## 抜粋
ル・モンド紙で第1面を飾った劇作・演出家ジョエル・ポムラ、日本初登場!
ジョエル・ポムラはフランスで今最も注目度の高い劇作家兼演出家です。1990年に自身の劇団「ルイ・ブルイヤール・カンパニー」を立ち上げて以来、自ら書き下ろした作品のみを演出してきました。『時の商人』はポムラの代表作です。2006年の初演時にフランスの新聞ル・モンド紙の第1面に公演記事が掲載されるという、演劇作品としては異例の扱いに、その注目度の高さが伺えます。日本初上演となるポムラの作品にご期待ください。
あなたの町でも起こりうる、底冷えのする恐ろしさ
「工場は80人を殺したが20000人の従業員を生かしている」―。

## 提供データ
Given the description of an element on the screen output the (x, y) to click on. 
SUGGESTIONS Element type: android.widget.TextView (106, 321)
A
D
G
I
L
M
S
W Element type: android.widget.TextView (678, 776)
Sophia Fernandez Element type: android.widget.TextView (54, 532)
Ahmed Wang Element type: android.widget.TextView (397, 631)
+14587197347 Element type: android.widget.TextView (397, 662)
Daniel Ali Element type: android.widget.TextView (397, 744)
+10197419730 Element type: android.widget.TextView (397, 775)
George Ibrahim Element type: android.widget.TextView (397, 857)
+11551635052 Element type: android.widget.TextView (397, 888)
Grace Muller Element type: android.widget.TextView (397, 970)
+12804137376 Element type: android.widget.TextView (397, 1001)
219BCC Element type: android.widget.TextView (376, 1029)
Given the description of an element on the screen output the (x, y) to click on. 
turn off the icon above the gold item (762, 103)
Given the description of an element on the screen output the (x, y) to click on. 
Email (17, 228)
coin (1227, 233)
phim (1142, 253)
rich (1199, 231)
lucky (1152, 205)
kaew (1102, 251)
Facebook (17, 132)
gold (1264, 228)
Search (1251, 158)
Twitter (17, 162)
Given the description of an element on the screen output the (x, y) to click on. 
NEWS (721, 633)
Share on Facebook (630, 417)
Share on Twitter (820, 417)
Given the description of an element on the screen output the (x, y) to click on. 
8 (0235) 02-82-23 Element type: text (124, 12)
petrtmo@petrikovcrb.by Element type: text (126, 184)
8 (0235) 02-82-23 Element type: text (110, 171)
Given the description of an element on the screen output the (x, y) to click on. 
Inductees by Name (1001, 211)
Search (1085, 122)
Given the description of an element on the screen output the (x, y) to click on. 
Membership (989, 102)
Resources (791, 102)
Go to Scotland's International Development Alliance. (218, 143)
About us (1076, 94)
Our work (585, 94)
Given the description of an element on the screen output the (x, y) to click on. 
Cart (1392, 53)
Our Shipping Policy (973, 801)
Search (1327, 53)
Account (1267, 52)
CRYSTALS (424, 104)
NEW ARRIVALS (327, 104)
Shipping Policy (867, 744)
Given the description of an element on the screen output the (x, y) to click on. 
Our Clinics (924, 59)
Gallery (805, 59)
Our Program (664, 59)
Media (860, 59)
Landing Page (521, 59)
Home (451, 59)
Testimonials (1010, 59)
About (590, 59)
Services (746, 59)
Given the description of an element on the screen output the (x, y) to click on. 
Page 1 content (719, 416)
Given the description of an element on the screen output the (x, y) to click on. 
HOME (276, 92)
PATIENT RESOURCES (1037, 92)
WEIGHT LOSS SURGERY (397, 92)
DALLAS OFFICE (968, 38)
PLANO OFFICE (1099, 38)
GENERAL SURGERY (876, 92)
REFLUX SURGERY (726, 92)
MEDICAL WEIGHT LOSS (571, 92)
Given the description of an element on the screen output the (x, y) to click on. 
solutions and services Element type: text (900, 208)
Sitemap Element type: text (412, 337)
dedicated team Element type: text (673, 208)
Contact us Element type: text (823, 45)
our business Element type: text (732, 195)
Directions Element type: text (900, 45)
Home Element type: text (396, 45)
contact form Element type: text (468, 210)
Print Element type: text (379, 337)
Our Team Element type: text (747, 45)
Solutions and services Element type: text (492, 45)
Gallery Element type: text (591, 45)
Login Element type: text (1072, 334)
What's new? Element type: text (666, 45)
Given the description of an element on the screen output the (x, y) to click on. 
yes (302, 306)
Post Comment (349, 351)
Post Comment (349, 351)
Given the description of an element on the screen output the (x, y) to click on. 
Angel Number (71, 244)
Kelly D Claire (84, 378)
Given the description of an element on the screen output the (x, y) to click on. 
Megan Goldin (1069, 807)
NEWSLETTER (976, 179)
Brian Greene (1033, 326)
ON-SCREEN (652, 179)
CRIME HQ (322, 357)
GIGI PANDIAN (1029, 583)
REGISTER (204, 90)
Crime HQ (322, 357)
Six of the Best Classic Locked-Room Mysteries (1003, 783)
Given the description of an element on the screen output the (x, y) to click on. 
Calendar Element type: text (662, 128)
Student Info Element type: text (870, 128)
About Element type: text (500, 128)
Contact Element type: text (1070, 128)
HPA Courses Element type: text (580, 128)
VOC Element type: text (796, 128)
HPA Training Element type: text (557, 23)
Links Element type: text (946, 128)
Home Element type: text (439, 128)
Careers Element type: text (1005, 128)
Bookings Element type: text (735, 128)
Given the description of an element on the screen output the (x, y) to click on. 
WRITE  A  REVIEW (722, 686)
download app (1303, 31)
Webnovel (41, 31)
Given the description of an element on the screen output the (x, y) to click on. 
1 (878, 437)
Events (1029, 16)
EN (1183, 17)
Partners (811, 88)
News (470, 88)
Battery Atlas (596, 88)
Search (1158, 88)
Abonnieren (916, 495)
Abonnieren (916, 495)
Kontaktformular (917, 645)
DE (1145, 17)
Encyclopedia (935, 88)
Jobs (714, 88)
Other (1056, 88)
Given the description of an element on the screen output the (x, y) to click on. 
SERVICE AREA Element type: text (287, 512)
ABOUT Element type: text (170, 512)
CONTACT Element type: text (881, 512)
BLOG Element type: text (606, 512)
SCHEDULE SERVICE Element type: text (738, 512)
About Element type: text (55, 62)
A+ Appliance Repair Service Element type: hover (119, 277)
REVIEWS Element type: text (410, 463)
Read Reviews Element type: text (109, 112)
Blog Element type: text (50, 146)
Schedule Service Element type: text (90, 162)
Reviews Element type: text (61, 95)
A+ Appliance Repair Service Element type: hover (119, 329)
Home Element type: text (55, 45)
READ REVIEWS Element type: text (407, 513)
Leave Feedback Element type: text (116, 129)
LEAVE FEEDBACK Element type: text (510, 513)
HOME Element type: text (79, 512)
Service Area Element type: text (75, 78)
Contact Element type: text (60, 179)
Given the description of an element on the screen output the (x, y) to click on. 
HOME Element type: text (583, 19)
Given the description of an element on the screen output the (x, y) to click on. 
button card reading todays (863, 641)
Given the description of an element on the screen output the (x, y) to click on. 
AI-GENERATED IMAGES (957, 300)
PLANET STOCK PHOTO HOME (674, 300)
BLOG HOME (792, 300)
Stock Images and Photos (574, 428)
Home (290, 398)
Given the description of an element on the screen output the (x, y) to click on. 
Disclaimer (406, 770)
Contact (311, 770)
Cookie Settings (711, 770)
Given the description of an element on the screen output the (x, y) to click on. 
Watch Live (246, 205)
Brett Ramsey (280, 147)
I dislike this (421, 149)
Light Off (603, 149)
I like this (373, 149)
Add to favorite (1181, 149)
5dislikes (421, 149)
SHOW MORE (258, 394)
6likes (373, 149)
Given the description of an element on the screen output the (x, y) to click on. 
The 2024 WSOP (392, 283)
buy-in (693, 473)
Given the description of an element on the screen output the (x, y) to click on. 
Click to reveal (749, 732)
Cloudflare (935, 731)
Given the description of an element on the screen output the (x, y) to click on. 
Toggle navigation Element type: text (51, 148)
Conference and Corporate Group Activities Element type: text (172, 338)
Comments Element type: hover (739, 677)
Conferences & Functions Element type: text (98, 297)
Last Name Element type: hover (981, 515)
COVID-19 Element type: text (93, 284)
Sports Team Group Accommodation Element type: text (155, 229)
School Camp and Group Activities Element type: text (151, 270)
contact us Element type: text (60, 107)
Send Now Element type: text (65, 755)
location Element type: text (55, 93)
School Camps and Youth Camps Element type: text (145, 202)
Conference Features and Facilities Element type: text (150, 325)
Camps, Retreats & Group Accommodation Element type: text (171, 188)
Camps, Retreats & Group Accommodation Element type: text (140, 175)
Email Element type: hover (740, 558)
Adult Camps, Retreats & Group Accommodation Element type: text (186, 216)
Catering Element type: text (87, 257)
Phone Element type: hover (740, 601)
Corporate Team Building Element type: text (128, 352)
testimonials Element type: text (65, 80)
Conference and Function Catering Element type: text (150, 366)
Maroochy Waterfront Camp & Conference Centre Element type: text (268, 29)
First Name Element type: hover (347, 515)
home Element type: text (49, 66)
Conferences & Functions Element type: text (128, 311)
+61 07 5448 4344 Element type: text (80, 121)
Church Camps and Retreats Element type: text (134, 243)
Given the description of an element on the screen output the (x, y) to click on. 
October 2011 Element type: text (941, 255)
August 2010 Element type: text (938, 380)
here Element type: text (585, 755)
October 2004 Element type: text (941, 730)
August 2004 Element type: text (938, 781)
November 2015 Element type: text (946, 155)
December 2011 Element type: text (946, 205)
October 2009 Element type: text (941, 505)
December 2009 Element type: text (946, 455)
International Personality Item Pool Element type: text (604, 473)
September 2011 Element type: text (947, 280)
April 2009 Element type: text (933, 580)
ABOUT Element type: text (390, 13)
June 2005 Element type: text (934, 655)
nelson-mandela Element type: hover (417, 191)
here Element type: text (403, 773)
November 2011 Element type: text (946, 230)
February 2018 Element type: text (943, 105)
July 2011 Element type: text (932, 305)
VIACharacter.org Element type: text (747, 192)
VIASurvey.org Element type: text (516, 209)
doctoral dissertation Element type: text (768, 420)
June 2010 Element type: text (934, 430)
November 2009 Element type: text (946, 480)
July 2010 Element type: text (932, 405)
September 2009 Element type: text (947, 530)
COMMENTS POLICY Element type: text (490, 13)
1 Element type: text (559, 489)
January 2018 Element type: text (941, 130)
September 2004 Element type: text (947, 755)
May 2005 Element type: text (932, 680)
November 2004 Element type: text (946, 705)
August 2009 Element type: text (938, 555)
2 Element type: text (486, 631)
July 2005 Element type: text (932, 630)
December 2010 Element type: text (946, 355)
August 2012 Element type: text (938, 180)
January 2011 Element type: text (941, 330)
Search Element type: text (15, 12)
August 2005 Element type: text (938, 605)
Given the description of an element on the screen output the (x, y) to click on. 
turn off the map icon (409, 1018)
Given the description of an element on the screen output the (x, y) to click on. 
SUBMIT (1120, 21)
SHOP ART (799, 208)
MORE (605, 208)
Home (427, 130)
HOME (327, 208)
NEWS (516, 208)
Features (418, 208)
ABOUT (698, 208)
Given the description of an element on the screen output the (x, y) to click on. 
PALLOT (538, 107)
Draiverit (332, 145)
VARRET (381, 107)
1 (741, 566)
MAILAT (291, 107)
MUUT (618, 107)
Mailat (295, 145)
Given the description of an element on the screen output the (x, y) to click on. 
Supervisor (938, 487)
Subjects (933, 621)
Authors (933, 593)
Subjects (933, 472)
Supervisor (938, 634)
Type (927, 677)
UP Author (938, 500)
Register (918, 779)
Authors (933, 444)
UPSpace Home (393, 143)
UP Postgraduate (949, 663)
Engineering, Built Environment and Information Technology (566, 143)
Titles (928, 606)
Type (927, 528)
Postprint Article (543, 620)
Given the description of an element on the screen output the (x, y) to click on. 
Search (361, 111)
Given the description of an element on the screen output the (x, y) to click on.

## 練習課題
**A.** ポムラの紹介文によると、『時の商人』が初演されたのは何年ですか。
**B.** 提供データの行のうち、先頭から「Go to Scotland's」を含む行までを、その行も含めて番号付きリストに整えてください。空行は除いてください。
上の紹介文と提供データの行は、それぞれ別の出典から取ったものです。

## 課題の解答
**A.** 2006年です。

**B.**
1. Given the description of an element on the screen output the (x, y) to click on. 
2. SUGGESTIONS Element type: android.widget.TextView (106, 321)
3. A
4. D
5. G
6. I
7. L
8. M
9. S
10. W Element type: android.widget.TextView (678, 776)
11. Sophia Fernandez Element type: android.widget.TextView (54, 532)
12. Ahmed Wang Element type: android.widget.TextView (397, 631)
13. +14587197347 Element type: android.widget.TextView (397, 662)
14. Daniel Ali Element type: android.widget.TextView (397, 744)
15. +10197419730 Element type: android.widget.TextView (397, 775)
16. George Ibrahim Element type: android.widget.TextView (397, 857)
17. +11551635052 Element type: android.widget.TextView (397, 888)
18. Grace Muller Element type: android.widget.TextView (397, 970)
19. +12804137376 Element type: android.widget.TextView (397, 1001)
20. 219BCC Element type: android.widget.TextView (376, 1029)
21. Given the description of an element on the screen output the (x, y) to click on. 
22. turn off the icon above the gold item (762, 103)
23. Given the description of an element on the screen output the (x, y) to click on. 
24. Email (17, 228)
25. coin (1227, 233)
26. phim (1142, 253)
27. rich (1199, 231)
28. lucky (1152, 205)
29. kaew (1102, 251)
30. Facebook (17, 132)
31. gold (1264, 228)
32. Search (1251, 158)
33. Twitter (17, 162)
34. Given the description of an element on the screen output the (x, y) to click on. 
35. NEWS (721, 633)
36. Share on Facebook (630, 417)
37. Share on Twitter (820, 417)
38. Given the description of an element on the screen output the (x, y) to click on. 
39. 8 (0235) 02-82-23 Element type: text (124, 12)
40. petrtmo@petrikovcrb.by Element type: text (126, 184)
41. 8 (0235) 02-82-23 Element type: text (110, 171)
42. Given the description of an element on the screen output the (x, y) to click on. 
43. Inductees by Name (1001, 211)
44. Search (1085, 122)
45. Given the description of an element on the screen output the (x, y) to click on. 
46. Membership (989, 102)
47. Resources (791, 102)
48. Go to Scotland's International Development Alliance. (218, 143)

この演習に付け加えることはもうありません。